A film based on one of Green’s novels, his 2017 book Turtles All The Way Down, is in the works - it is through production on that film that Green was introduced to Flin Flon and Muddock’s work. In the video, Green said he had been alerted to the existence of the book by Tracey Poirier, a second assistant director on the film. Poirier is originally from Flin Flon and spoke about the book that provided her hometown with its name, eventually mailing Green a copy. When Green ended up with COVID-19 earlier this month and was stuck at home, the book arrived, almost as if on cue, to provide the author with some bizarre bygone reading material.

“As the grandson of somebody from Skullbone, Tennessee, I have long been fascinated by unusual place names and Tracey explained to me that Flin Flon got its name from a novel, The Sunless City, published in 1905,” said Green in the video.

“Now, I have a longstanding rule that if a friend gives me a strange, out-of-print book, I read it, because you never know when you're going to discover one last literary treasure and I told Tracey about this. Then, just as COVID-19 was settling upon my house, what should arrive in my mailbox but The Sunless City.”

In the video, Green discusses the plot points of the book itself, which sees the character whose name lends itself to the town, Josiah Flintabbatey Flonatin, take on a journey into the centre of the earth to find a society almost completely opposite of that on the planet’s surface. Most of Green’s analysis focuses on the survival of the book, one of around 50 written by Muddock, against all odds. The book itself, Green argues, would have likely been lost to time, like other works of its age. Instead, the story has lived on through its protagonist's name and its link to Tom Creighton, who along with guide David Collins found the ore body that gave rise to the city we call home.

“The book hasn't survived because of its story - it's survived because of its protagonist’s incredible name,” Green said.

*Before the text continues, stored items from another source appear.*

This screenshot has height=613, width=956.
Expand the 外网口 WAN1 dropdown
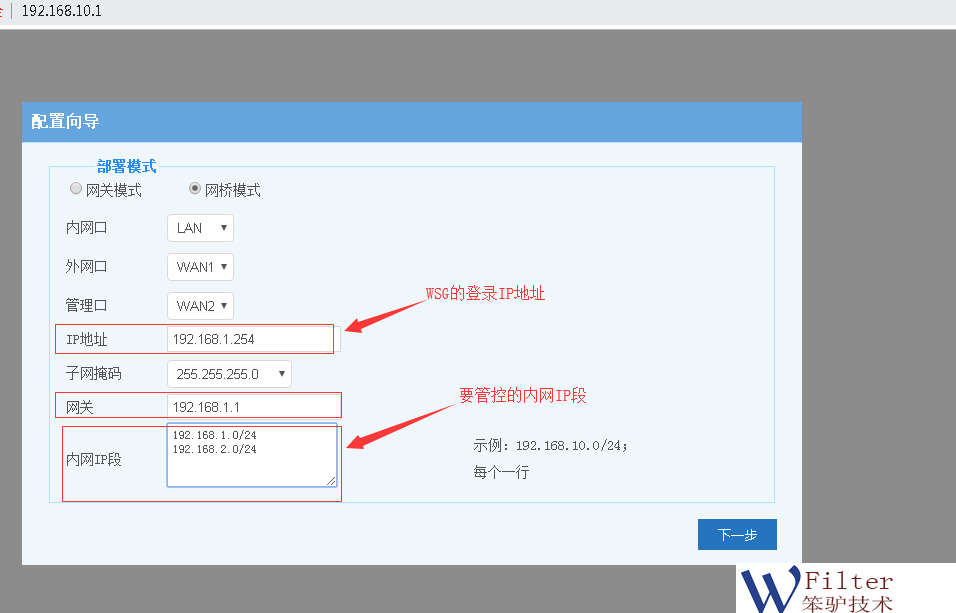point(200,267)
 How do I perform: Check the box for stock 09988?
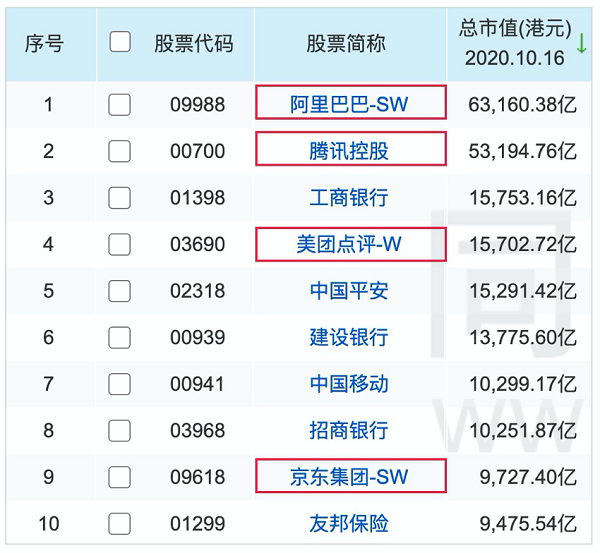click(120, 105)
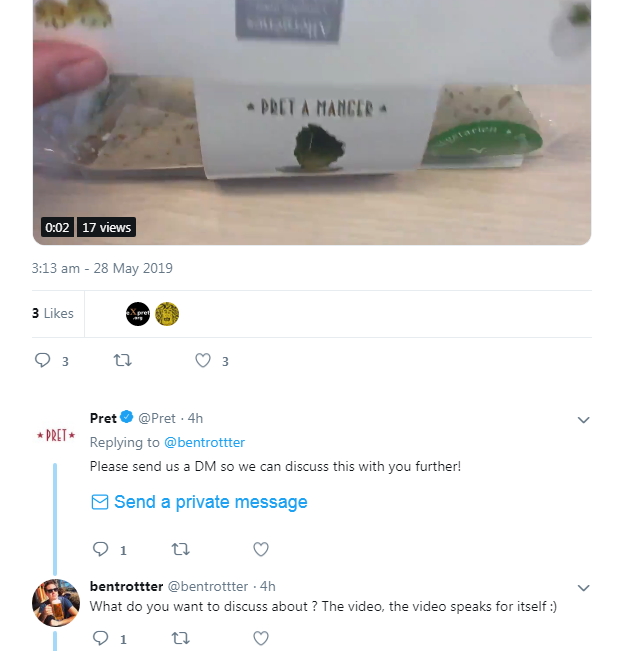
Task: Like bentrottter's response tweet
Action: [x=260, y=638]
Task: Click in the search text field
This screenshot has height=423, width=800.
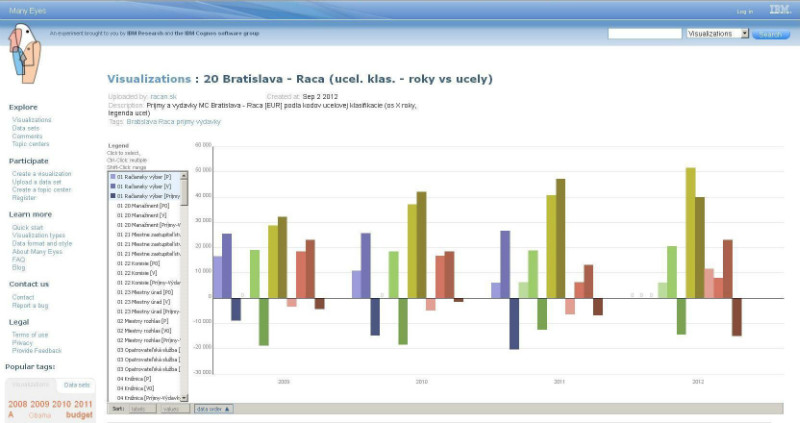Action: click(644, 33)
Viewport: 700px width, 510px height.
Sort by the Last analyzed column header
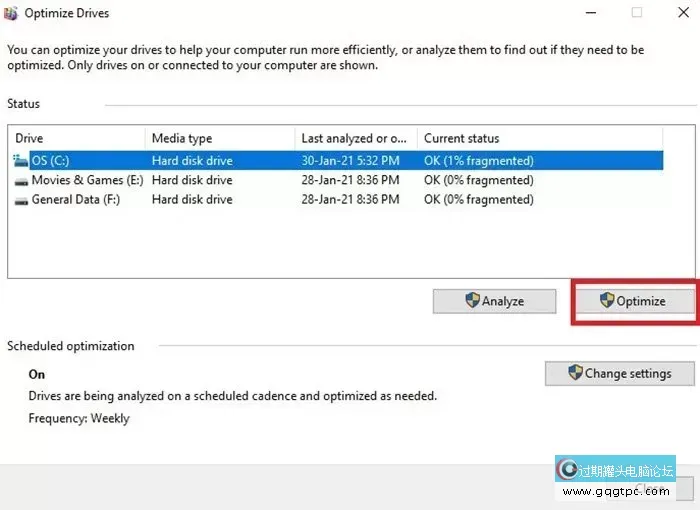(355, 138)
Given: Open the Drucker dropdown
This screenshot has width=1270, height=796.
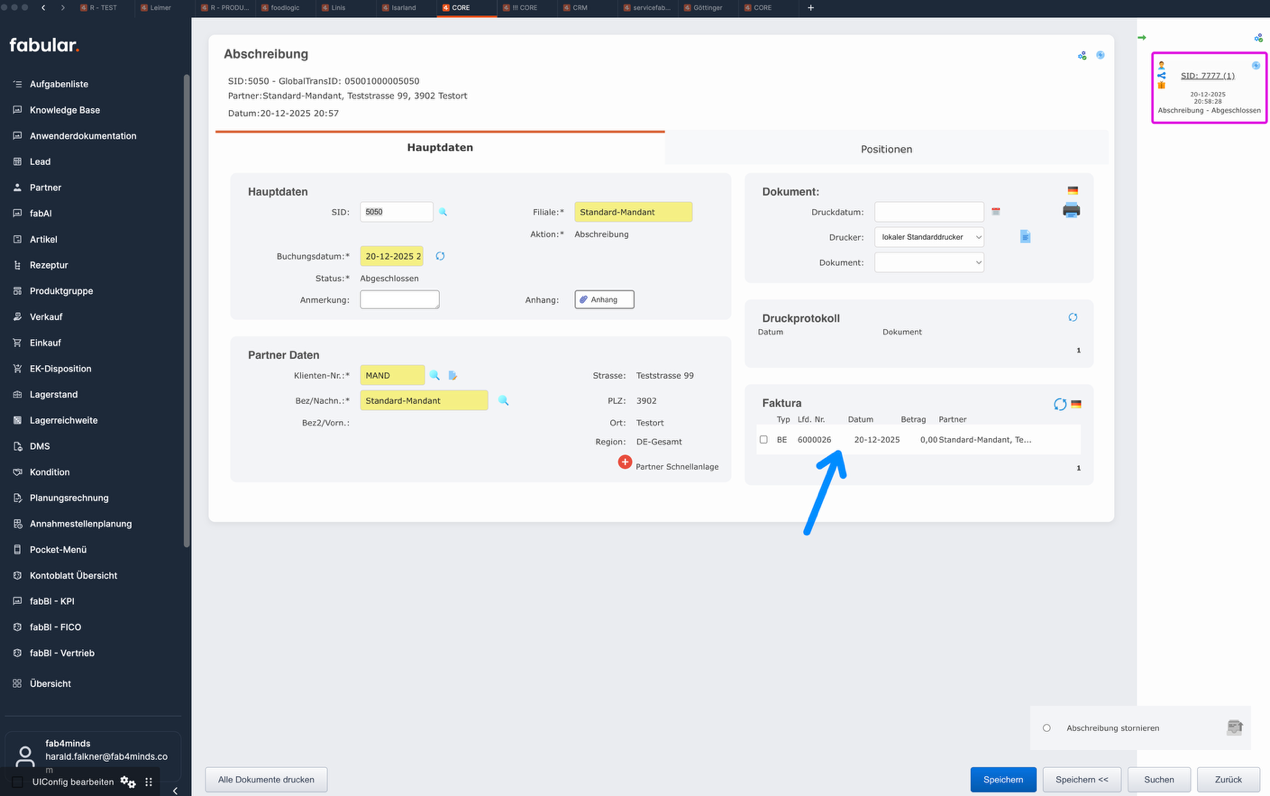Looking at the screenshot, I should [x=929, y=237].
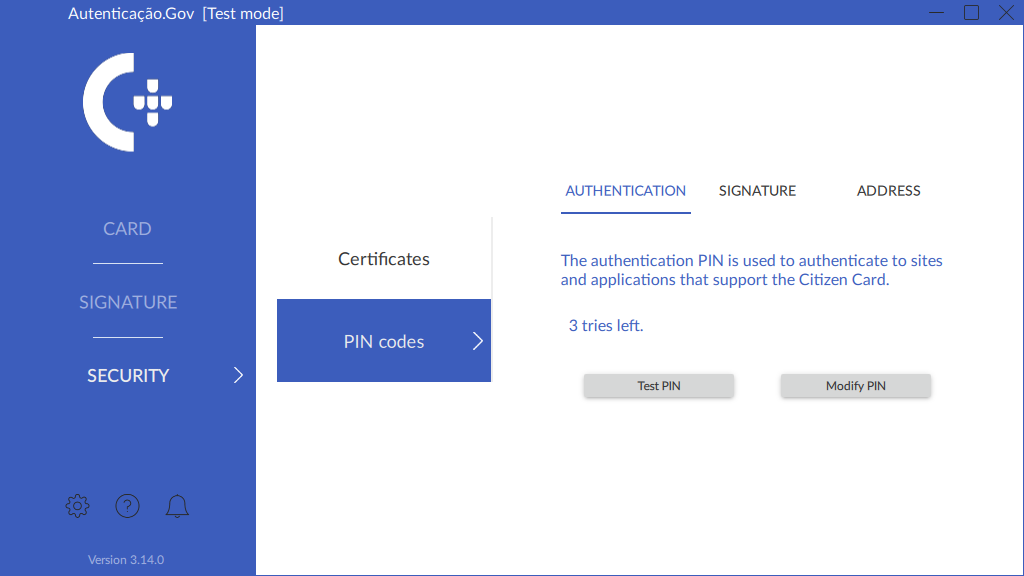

“When a Canadian prospector named Tom Creighton came across a large and deep vein of copper, he decided to name his mine the Flin Flon mine because he just read The Sunless City. The town that grew up around that mine came to be called Flin Flon as well. Flin Flon is going through a hard time - the biggest mine in the town is closing this year, but it continues on, and as long as it does, the best of J.E.P Muddock’s work will also survive. I find that kind of lovely.”